Sardeshmukh, P. D., 1993: The baroclinic chi problem and its application to the diagnosis of atmospheric heating rates. J. Atmos. Sci., 50, 1099-1112.


ABSTRACT

The baroclinic χ (chi) problem is the problem of diagnosing the three-dimensional distribution of large-scale vertical motion from the vorticity budget. A solution technique is developed in which a preliminary guess for the associated horizontal divergence field is refined iteratively until the budget is balanced. The advantage of diagnosing the vertical motion in this manner, especially in the tropics, is discussed.

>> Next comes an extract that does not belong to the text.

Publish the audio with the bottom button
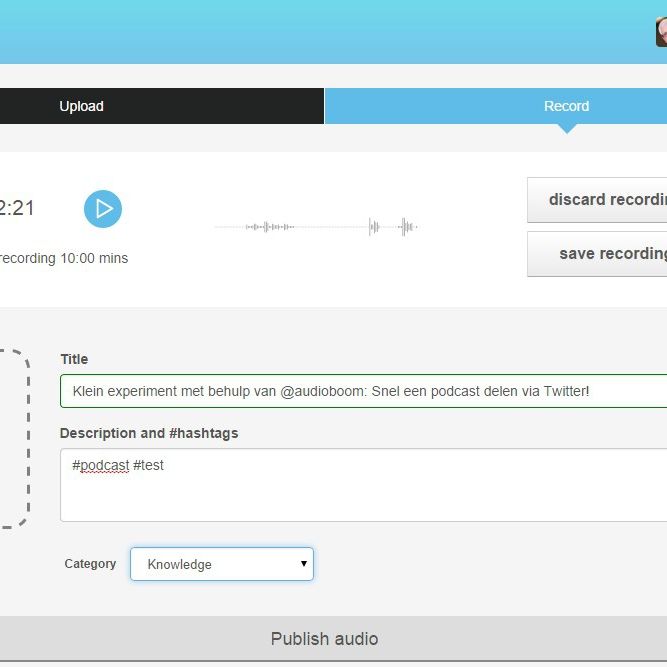Screen dimensions: 667x667 (324, 639)
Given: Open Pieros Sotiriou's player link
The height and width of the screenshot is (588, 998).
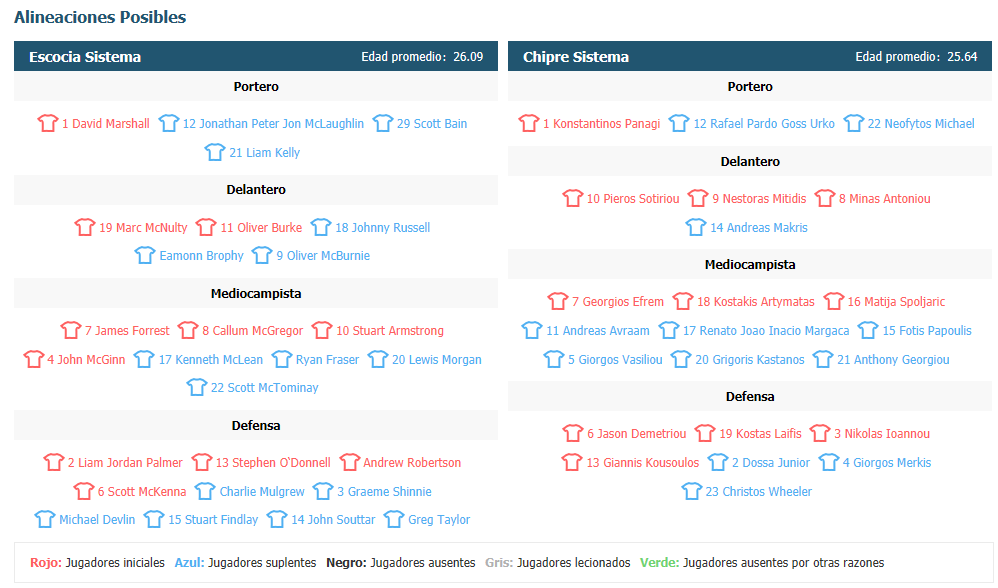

An example of the process applied to six boreal winters of ECMWF data suggests several improvements over the diabatically initialized ECMWF analyses, such as much stronger ascent over the convective regions of Africa and South America and a more clearly defined ITCZ in the eastern Pacific. Diabatic heating fields, estimated as a balance requirement in the thermodynamic equation using these dynamically consistent vertical velocities, also seem more realistic. Some ideas on how to combine such heating estimates with rainfall or satellite information are presented.

The more general problem of adjusting both the vorticity and divergence fields minimally from a preliminary analysis so as to make them consistent with the vorticity budget is also considered. It is suggested from a scale argument that in most cases the adjustment to the vorticity field will be much smaller than that to the divergence field. The χ problem, in which one adjusts only the divergence field, thus provides a useful approximation to a rather more demanding general problem. Solutions to the general problem are nevertheless feasible, and have implications for the problem of four-dimensional data assimilation with dynamical constraints as well as the spinup problem in numerical weather prediction.